One of the few really good things to have come out of that era has been a terrific flow of really good gangster movies, including the 1987 Grammy Award-winning Ennio Morricone-scored film, "The Untouchables," with Robert DeNiro as one terrific Al Capone, Kevin Costner as Eliot Ness, and a fine Sean Connery, who played Jimmy Malone (based on the real-life Irish American agent, Marty Lahart), who went on to win a Best Supporting Actor Oscar. In the end, Capone was brought down not by his criminal activities, per se, but by tax evasion.
With prohibition repealed, however, the model for the expansion of organized crime extended into the prohibited black markets for hard drugs, from cocaine to heroin. From Mafia chieftans to drug lords running operations across the world, from Latin America to Afghanistan, much of the profits of this business have boosted the money flow to terrorist organizations of all sorts. Crime has soared. And the prison population in the United States began to outstrip that of every modern society.

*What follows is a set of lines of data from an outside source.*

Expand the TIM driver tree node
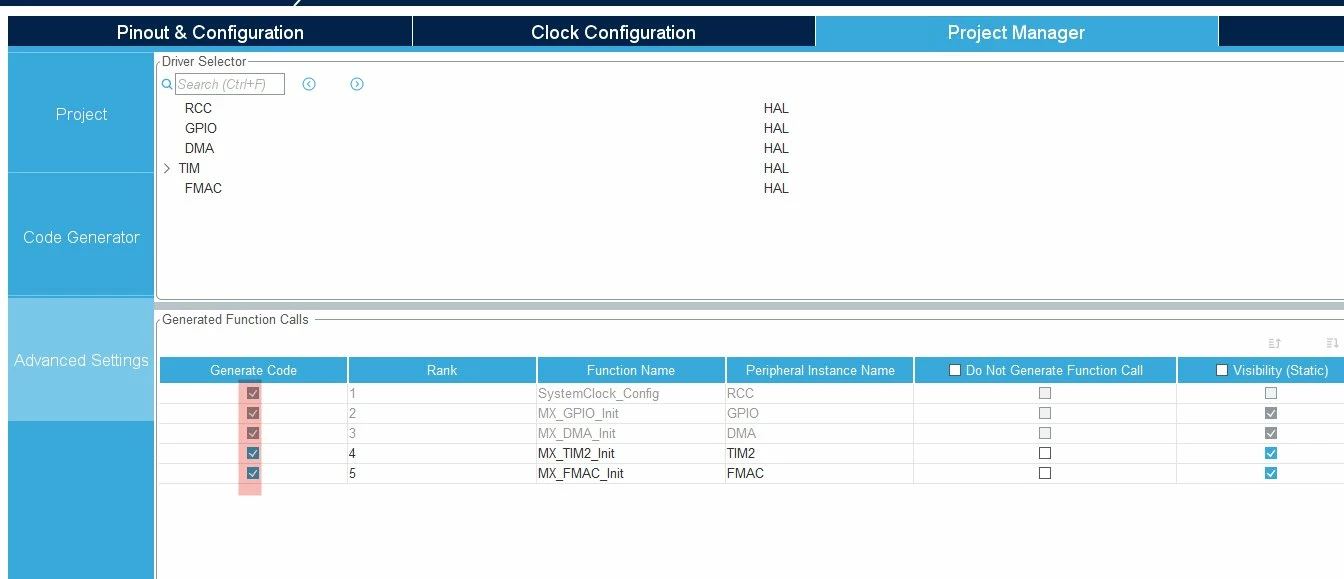The height and width of the screenshot is (579, 1344). 167,168

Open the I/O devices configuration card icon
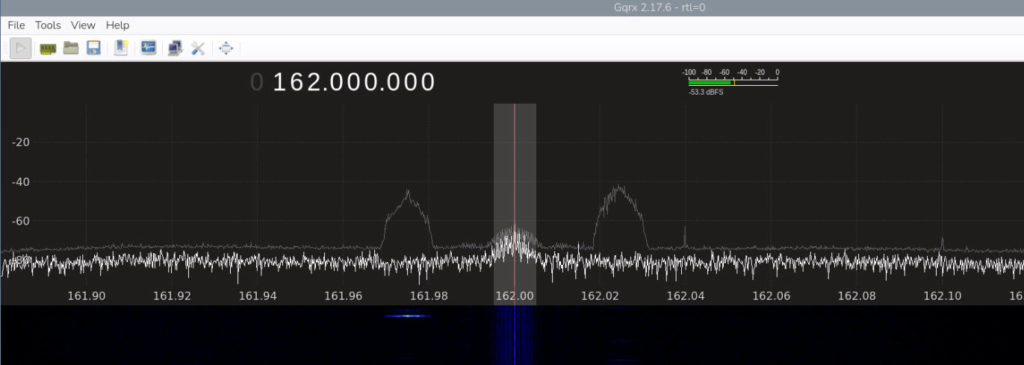[x=48, y=48]
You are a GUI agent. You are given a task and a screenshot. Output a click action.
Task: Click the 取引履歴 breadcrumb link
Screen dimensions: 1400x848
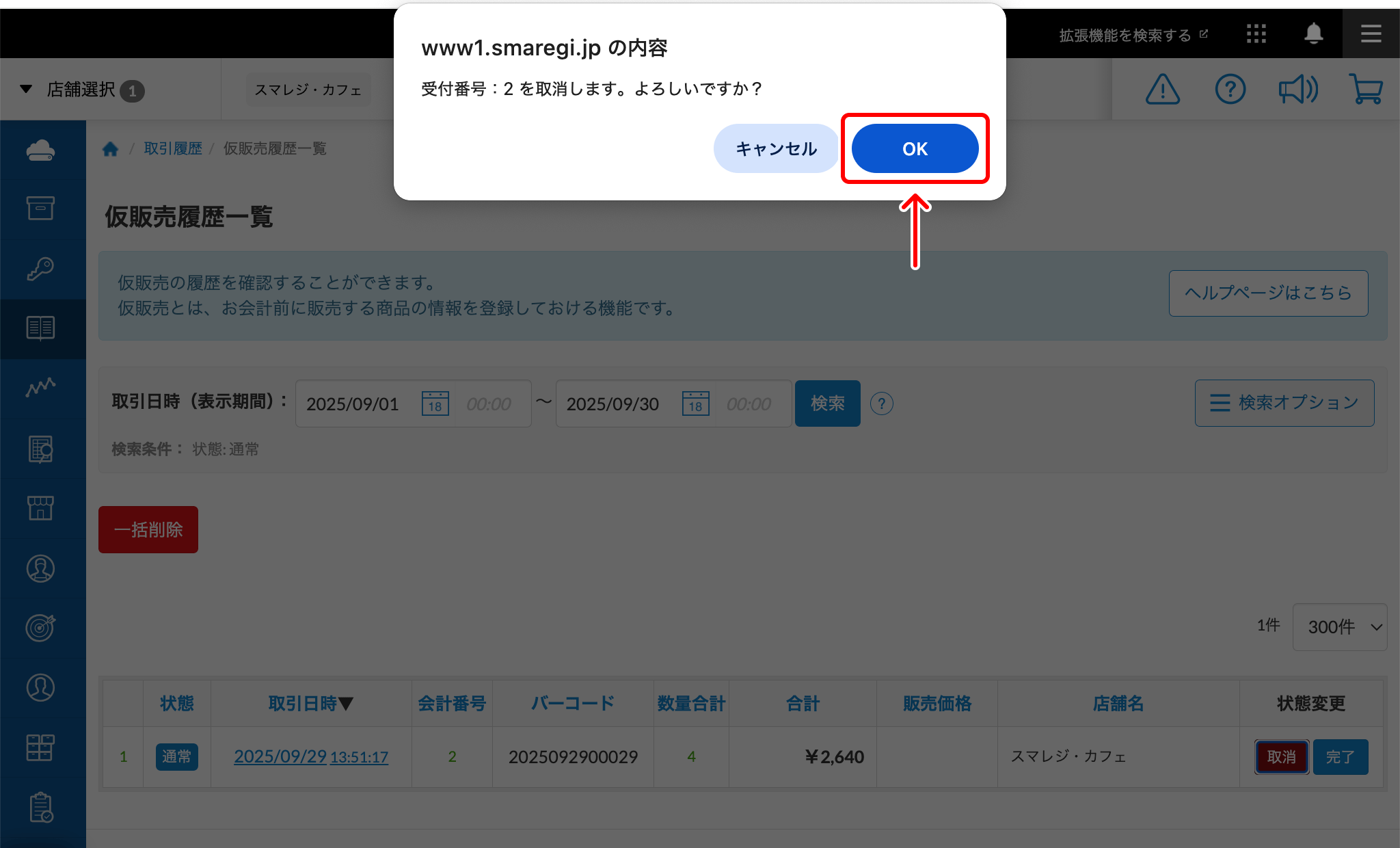[x=173, y=149]
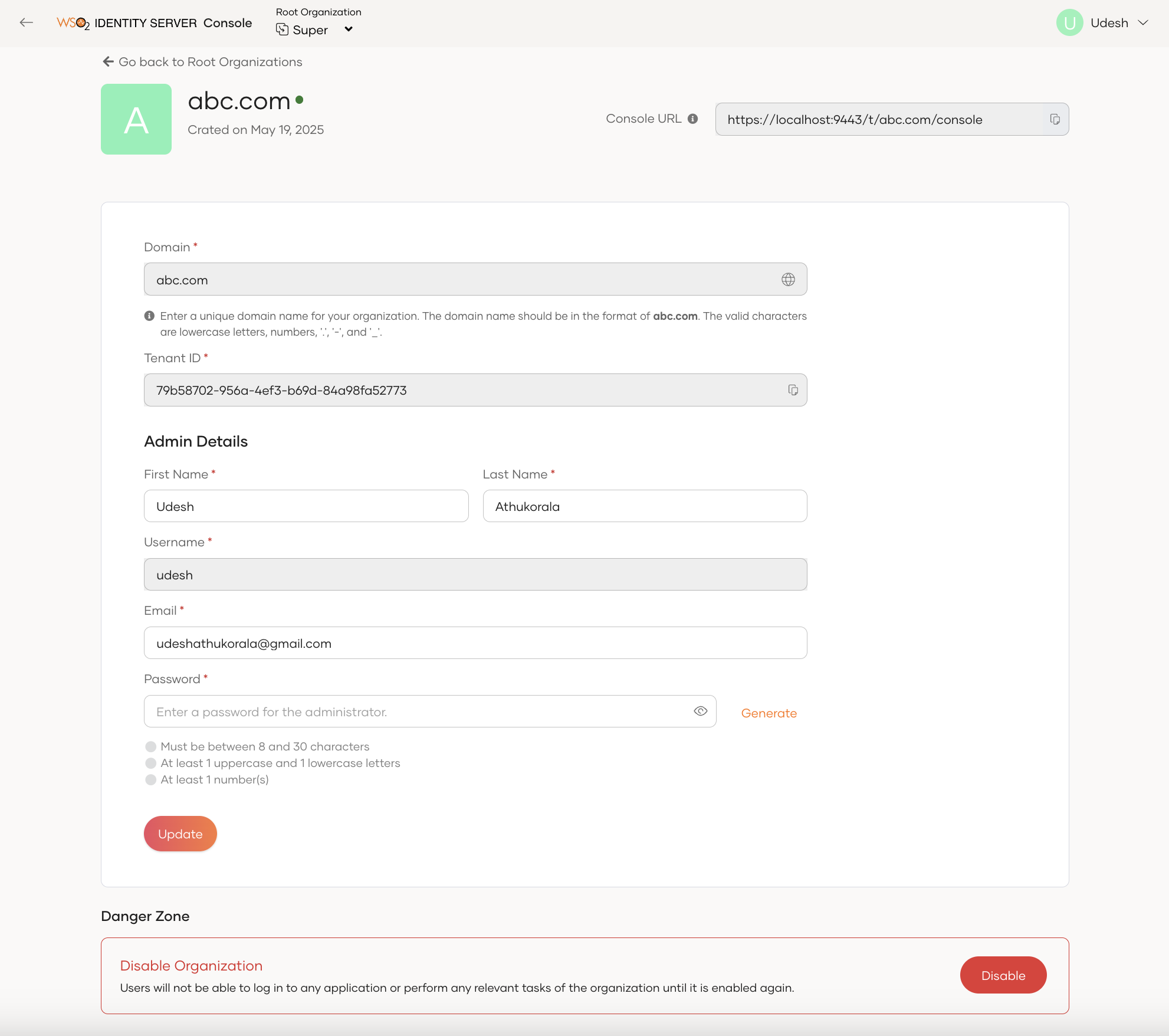Image resolution: width=1169 pixels, height=1036 pixels.
Task: Click the globe icon in Domain field
Action: (788, 280)
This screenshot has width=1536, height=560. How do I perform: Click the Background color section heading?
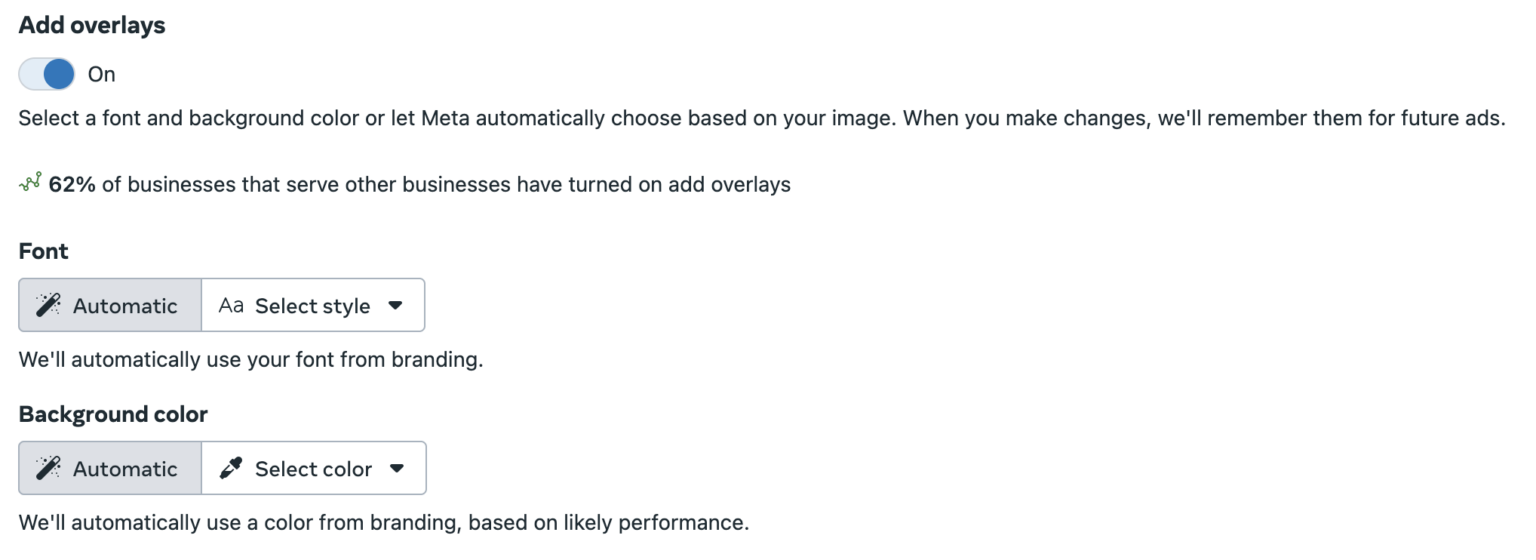[113, 414]
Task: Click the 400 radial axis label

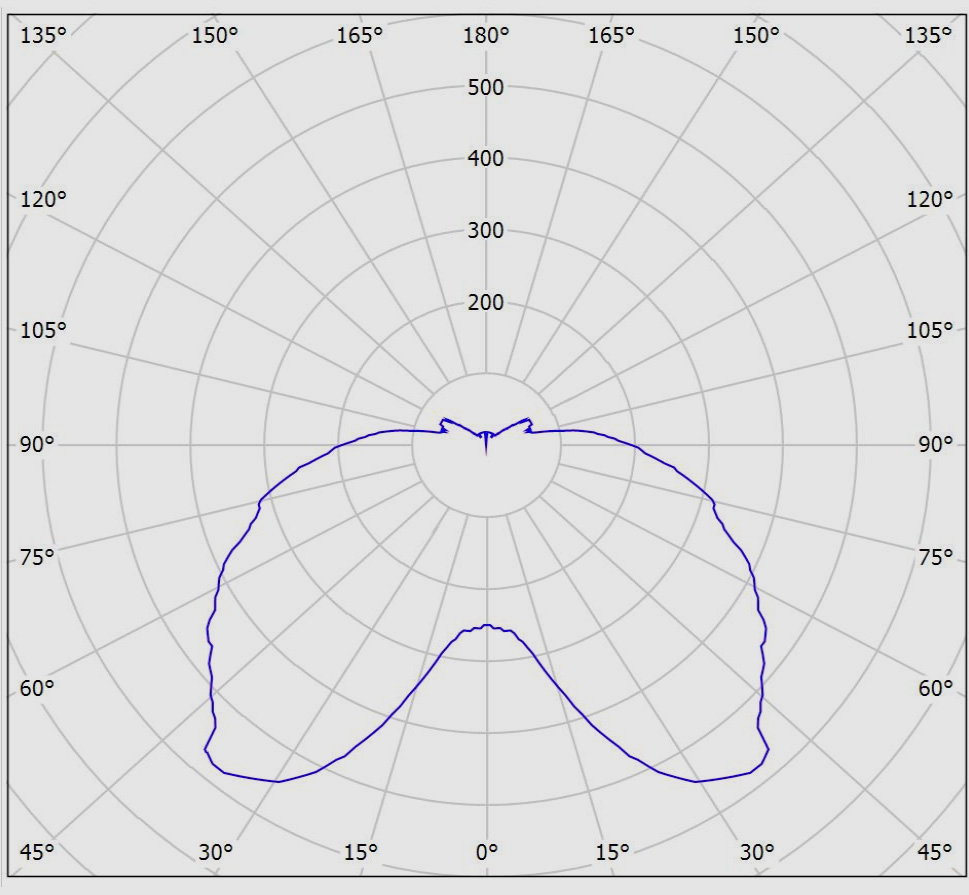Action: (x=486, y=158)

Last week, a cover story with regard to the "War on Drugs," was published by the New York Daily News stating that John Ehrlichman, who went to prison for Watergate-related crimes, and "who served as President Richard Nixon’s domestic policy chief," admitted that the ‘War on Drugs’ strategy was a "policy tool to go after anti-war protesters and ‘black people’." Apparently, these revelations were made in an interview with journalist Dan Baum, for a 1994 book, but were not revealed until the current April 2016 issue of Harper's, where the writer provides a wide-ranging discussion of how to seriously readjust drug policies in the United States. Here is an excerpt from the Daily News article:
“You want to know what this was really all about,” Ehrlichman, who died in 1999, said in the interview after Baum asked him about Nixon’s harsh anti-drug policies. “The Nixon campaign in 1968, and the Nixon White House after that, had two enemies: the antiwar left and black people. You understand what I’m saying,” Ehrlichman continued. “We knew we couldn’t make it illegal to be either against the war or black, but by getting the public to associate the hippies with marijuana and blacks with heroin, and then criminalizing both heavily, we could disrupt those communities. We could arrest their leaders, raid their homes, break up their meetings, and vilify them night after night on the evening news. Did we know we were lying about the drugs? Of course we did.” . . . By 1973, about 300,000 people were being arrested every year under the law — the majority of whom were African-American.
The following day, the News reported that Nixon's former White House counsel John Dean expressed shock over the revelations "but admitted 'it's certainly possible.' . . . If this was indeed true, it would have been the Nixon-Ehrlichman private agenda.'"
On this issue, a fine piece appears today from Mark Thornton, writing on Mises Daily (the site of the Ludwig von Mises Institute): "The Legalization Cure for the Heroin Epidemic." For years, voices on the left and on the right (from the time of William F. Buckley and Milton Friedman to Senator Rand Paul today) have been advocating a saner drug policy. Forty years after this declaration of a "War on Drugs," 1 trillion dollars in taxpayer money spent, the prisons are packed — drug use is apparently just as rampant behind bars as on the streets — but the epidemic stretches from the inner cities to suburbia.
It is clear, however, that no political change will occur if we have to depend on those "beautiful, ignorant bastards," until there is a cultural shift across this country that allows this issue to be re-examined fundamentally. The time has come.